Администратор просмотрела счета:

— Нет, вы заплатили вперед, это мы вам должны…

— Забудем, забудем! — прервал Веня.

Администратор, собрав последние остатки достоинства, кивнула с напускным равнодушием. Она и сейчас пыталась показать денежному постояльцу, что дела у отеля идут нормально. Радищев принял игру, сказал, что все было прекрасно, что обязательно приедет сюда вновь. Напоследок он обернулся и подумал: «А почему бы «не подзакусить» на дорожку? Она еще молода и довольно привлекательна… Нет, не сейчас, слишком мало времени осталось до отправления поезда!»

Иногда воспоминания дарят нам радость, иногда — горечь, иногда, вспоминая о былом величии, мы думаем: почему же ныне так пали низко? Бывает и наоборот: некогда униженные стремятся прихватить в этом мире как можно больше, чтобы потом, вспоминая о прежнем позоре, беспощадно мстить за него. Сильному воспоминания придают еще большую силу, слабый теряет голову и быстро сдается на милость победителей.

Ультра-модный теоретик литературы последних лет, крупный публицист и философ Михайло Пустозвонов вообще считает, что жизнь общества не только зависит от воспоминаний, но и полностью определяется последними. «Посмотрите на Америку, — пишет Пустозвонов, — символы ее прошлого — бесстрашные ковбои, осваивающие неведомый, прекрасный Запад, освобождающие его от орд кровожадных краснокожих дикарей; это — талантливые дельцы, умеющие торговать даже воздухом; это — рождение Голливуда, с его удивительной революцией в культуре — гангстерскими разборками, занимательной эротикой и прочее; наконец — это открытие миру фантастических музыкальных жанров, ранее доступных только какому-нибудь скрывающемуся в джунглях африканскому племени. Именно воспоминания о героическом, свободном янки сделали Америку такой свободной и неудержимой, и мне, истинному либералу, хочется орать, как писал Маяковский, глупея от восторга: «Дерзай дальше, Америка!».

А что можем вспомнить мы? Не буду возвращаться к веку девятнадцатому, ибо о нем хорошо сказано устами великого просветителя Базарова, но ведь и двадцатый был не лучше: гулаги, всеобщая тупость, беспросветное пьянство, травля русских гениев, типа Мейерхольда и Бродского…»

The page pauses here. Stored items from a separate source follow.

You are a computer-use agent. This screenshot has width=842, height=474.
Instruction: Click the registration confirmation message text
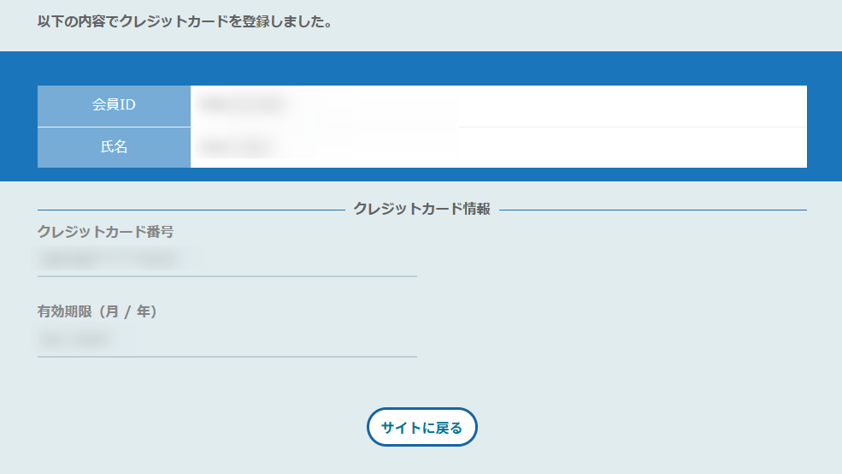click(x=185, y=22)
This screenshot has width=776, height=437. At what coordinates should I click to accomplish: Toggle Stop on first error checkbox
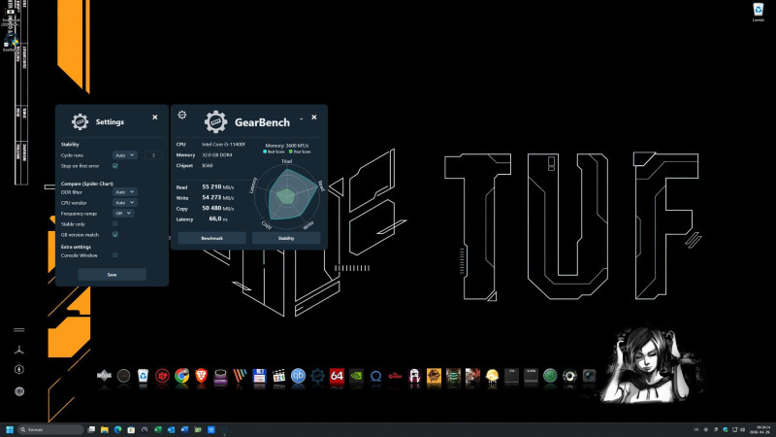(x=115, y=166)
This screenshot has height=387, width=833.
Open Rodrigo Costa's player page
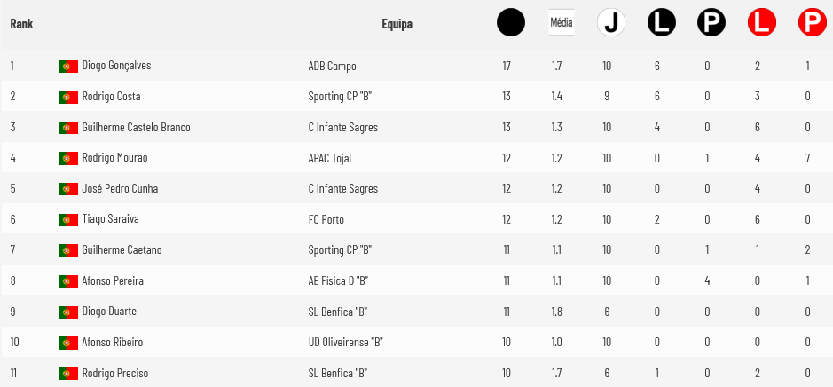click(111, 96)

Лиза открыла глаза, посмотрела вокруг; она снова ехала в поезде, а напротив — двое уже немолодых людей в поношенных пиджаках и стоптанных ботинках, один — в строгих очках, другой — с небольшой округлой бородкой, чем-то напоминающий профессора советских времен, восторженно читали статью Пустозвонова. И сразу, точно стая безжалостных, голодных крыс, на нее напали воспоминания. Злой гений последнего времени Антон Майский возникал будто из небытия; возникал там, где не должен быть возникнуть, заставляя Лизу вздрагивать, инстинктивно закрывать лицо руками. Каждый раз ей требовалось время, чтобы осознать, что это не он, а просто похожий парень… Она думала, что сбежала, а убежать оказалось не так легко. Она была УВЕРЕНА, что бывший хозяин идет по ее следу и скоро отыщет свою жертву. Приходилось снова бежать. После Лучезарной Лиза сменила несколько городов, перебиваясь случайными заработками. У нее уже не оставалось денег ни на поездки, ни на проживание в дешевых квартирах. Надо, наконец, где-нибудь остановиться, но останавливаться нельзя!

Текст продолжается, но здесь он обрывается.